Where I was once loathe to take a once a day vitamin, I am now propped on up medication unless my liver begins to rejuvenate. I have no illusions, but a sense of stubborn invulnerability will probably never leave me.
The reality of the after effects of addiction is not a pleasant one, I’m finding. But there is always hope for those whose bodies and minds are wrecked after sobriety, there is today, for example, and most likely, tomorrow. I haven’t given up on a dream of running my own restaurant, although it seems like a daunting task. I had to back out of a cooking class the other day, and it was as if a nightmare had occurred.
As a parting shot to the book “In the Weeds,” I never thought I would write an entire book! My Mom came and stayed with me last weekend to help out with watching Nolan while I recovered from another surgery and the accompanying manifestation of ascites, which is always a fear for those suffering from health problems. I struggled through the pain and haze and feel that I am once again on the mend. For all of you out there determined to get through life after recovery, there will be bad days. But remember the pain of addiction? The constant fear of sobriety and what it might entail? Anything is better than that.

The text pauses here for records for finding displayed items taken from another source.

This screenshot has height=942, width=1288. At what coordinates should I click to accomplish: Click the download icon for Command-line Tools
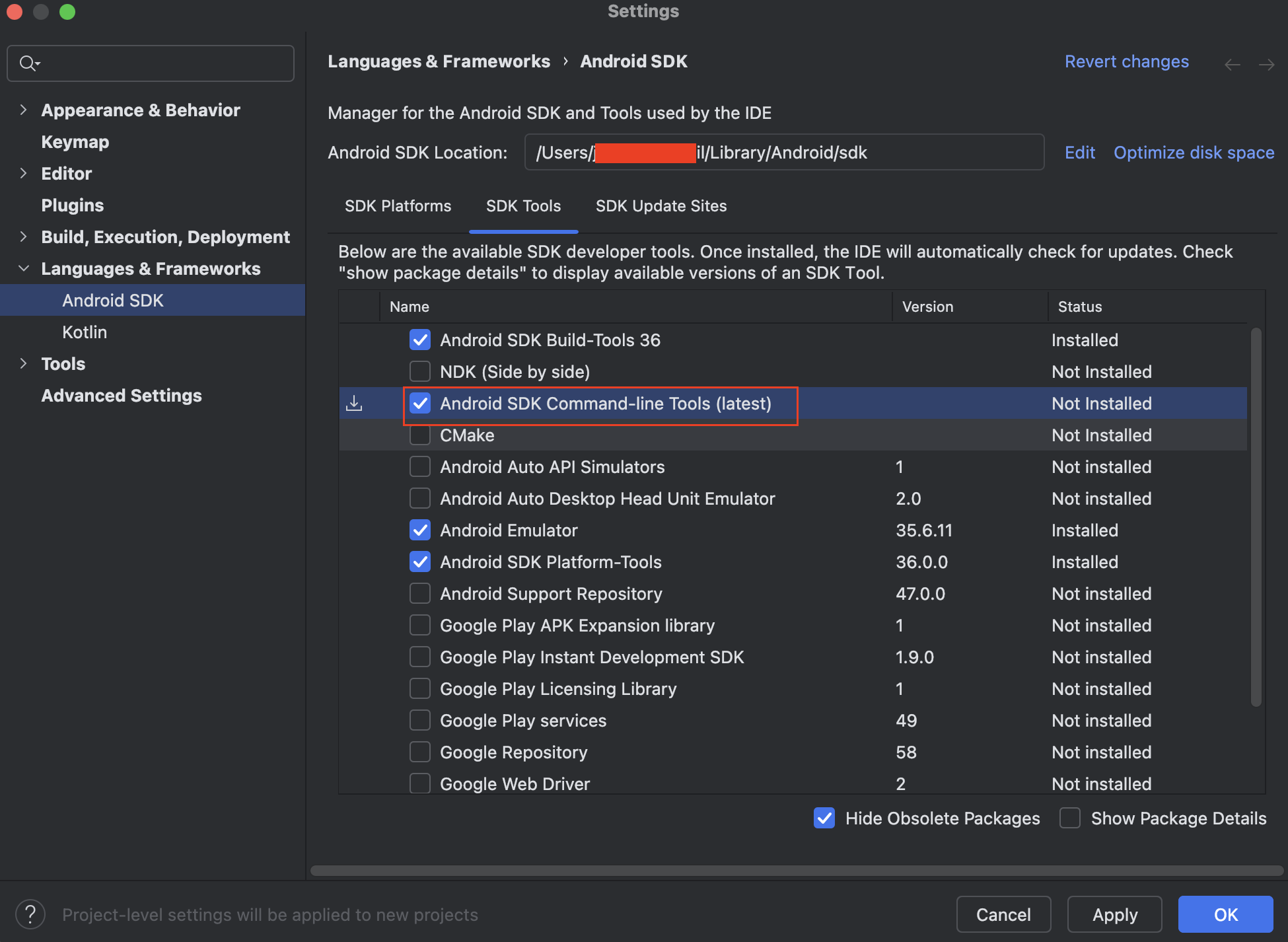pyautogui.click(x=354, y=403)
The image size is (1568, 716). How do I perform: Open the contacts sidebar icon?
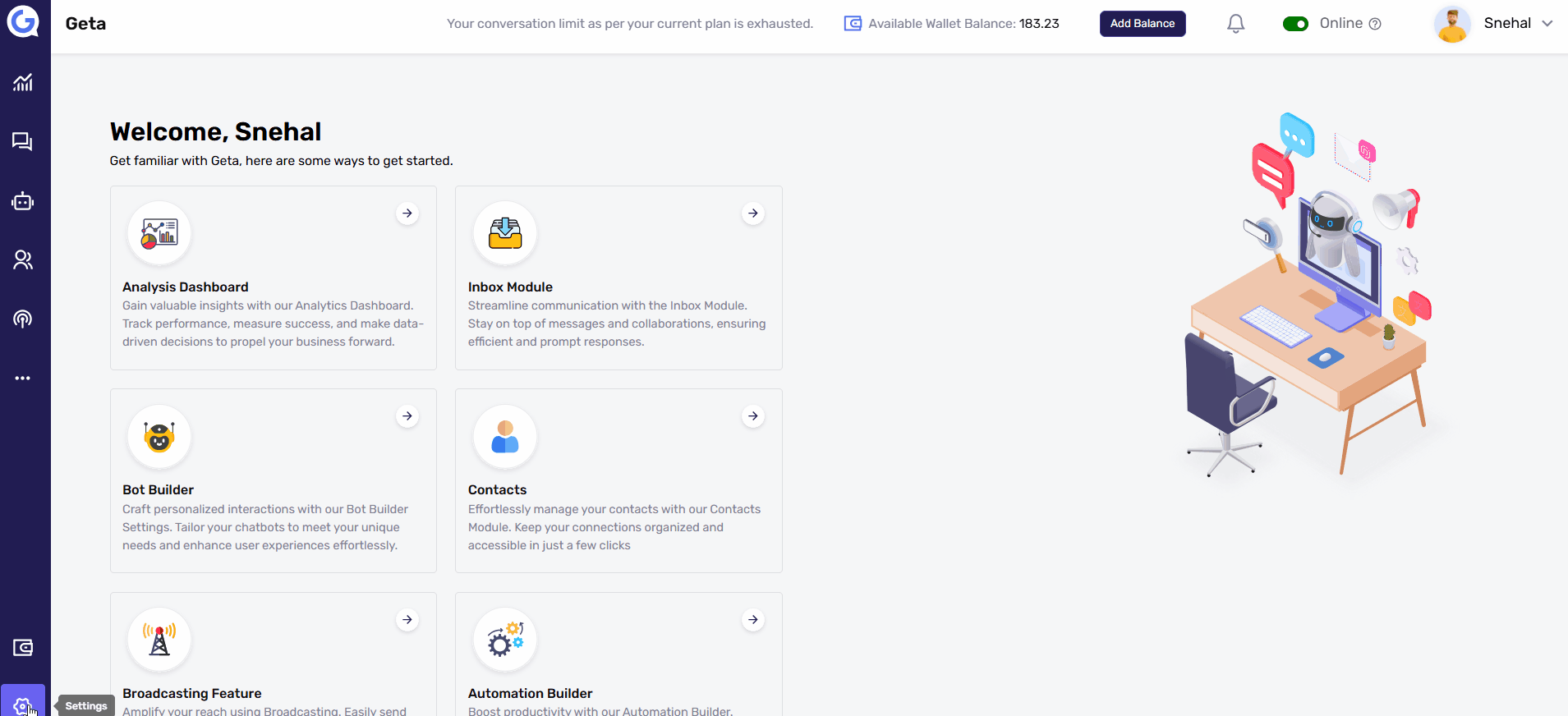[23, 260]
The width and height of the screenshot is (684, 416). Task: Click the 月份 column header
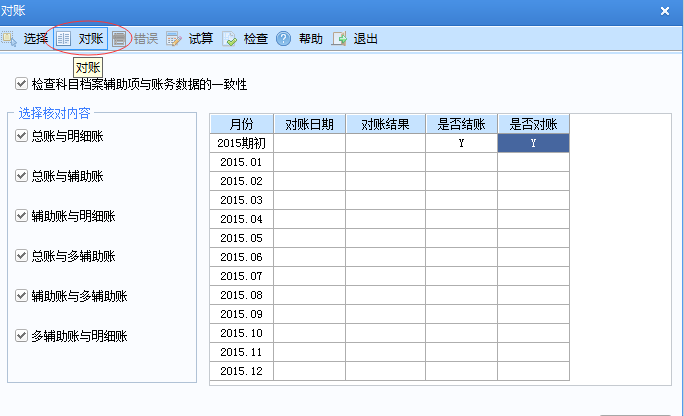tap(241, 124)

Mom told me today that she witnessed what she has always called the “Matney Genes.” She is talking about our unwillingness to give up. I think that is the first time she’s just said that without it worming its way into the conversation somehow. I think she hoped I have that will to live, but witnessed that I did have it this year.
So, the song of the kitchen, with all its work and toil and obsessions, still rings in my head. Other cooks may scoff, wishing they were on Food Network, but the reality is they love their work. Most of them don’t have resumes either.